I like to use Kroil on rusted bolts. It works awesome and you can see I put it on the tie rod clamps here. All the parts on this truck came apart really well with my rivet gun and the pitman arm puller I rented from Autozone. I have taken the pitman arm nuts off here also.
 Here's the idler arm. It was nice because he got a new idler arm bracket so everything was new that went back in.
Here's the new bracket for the idler arm. This one was cool because it had a hose attachment that went on so you could grease it really easy. These are usually a pain to grease because the Zerk is on top and hard to get to. I actually bought a special 90 degree grease fitting for my grease gun to grease mine in my truck. This hose is awesome and it didn't cost any more than the one without it.
 Here is the bracket and idler arm installed and you can see where I routed the hose. I actually ended up moving it after I put the truck back on the ground because it fit better on the forward side of the stabiliser bar when weight was on it.
 This shows the trick hose. You just hook your grease gun up the the hose and fill it up that way. Very Nice!
 Here's the new pitman arm. You need a good torque wrench to get it on because the torque is 194 foot pounds. You can see the center link without the tie rods hooked up to just after the pitman arm. That's the thing that fell on my head.
So here is the left side all buttoned up and greased.

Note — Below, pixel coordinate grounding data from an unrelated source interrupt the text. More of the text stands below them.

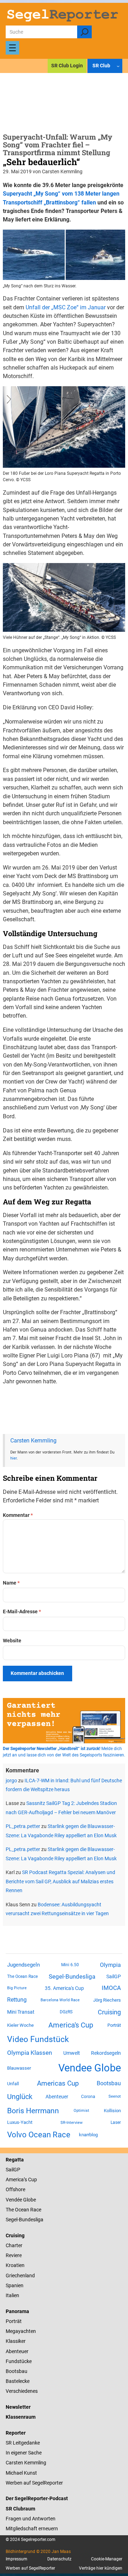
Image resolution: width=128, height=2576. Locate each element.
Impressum (16, 2559)
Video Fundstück (38, 2039)
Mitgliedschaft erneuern (32, 2528)
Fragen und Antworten (30, 2518)
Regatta (15, 2159)
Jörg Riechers (107, 2000)
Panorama (17, 2311)
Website (12, 1640)
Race (35, 2209)
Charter (14, 2245)
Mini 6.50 (70, 1964)
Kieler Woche (20, 2025)
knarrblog (88, 2134)
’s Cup (30, 2179)
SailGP (113, 1976)
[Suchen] (84, 32)
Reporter (16, 2433)
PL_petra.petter (23, 1826)
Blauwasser (19, 2068)
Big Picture (17, 1988)
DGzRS (66, 2011)
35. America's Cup (64, 1988)
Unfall (13, 2083)
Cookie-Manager (106, 2559)
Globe (29, 2200)
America (15, 2179)
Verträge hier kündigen (100, 2568)
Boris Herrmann (33, 2110)
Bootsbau (109, 2083)
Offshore (15, 2189)
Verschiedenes (22, 2391)
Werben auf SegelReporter (34, 2483)
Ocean (22, 2209)
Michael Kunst (21, 2473)
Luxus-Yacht (19, 2122)
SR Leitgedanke (23, 2443)
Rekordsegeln (106, 2053)
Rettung (17, 1999)
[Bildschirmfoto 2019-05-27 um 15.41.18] (64, 278)
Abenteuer (57, 2096)
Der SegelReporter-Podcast (37, 2498)
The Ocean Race (22, 1976)
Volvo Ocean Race (38, 2134)
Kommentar (18, 1515)
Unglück (19, 2096)
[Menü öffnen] (12, 48)
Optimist (81, 2110)
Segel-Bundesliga (72, 1976)
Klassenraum (21, 2417)
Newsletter (18, 2407)
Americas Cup (58, 2083)
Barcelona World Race (60, 2000)
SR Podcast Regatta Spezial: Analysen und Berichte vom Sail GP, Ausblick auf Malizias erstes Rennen (60, 1881)
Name (11, 1583)
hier (13, 1458)
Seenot (114, 2096)
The (10, 2209)
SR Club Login (67, 65)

and here is the right side ready to go. Now it just needs an alignment done and it should be ready for another 180,000 miles. well, it would of been good for that if he would of bought Moog parts like I tried to tell him, but he should get at least a year out of it. Maybe 2 if he greases it every oil change.
So now it's on to the S-10. That's tomorrows project. Hopefully it will go as smooth as this one went. If you walk by my garage and hear me hollering party on, you'll know it isn't going well. (I can think of worse things to yell).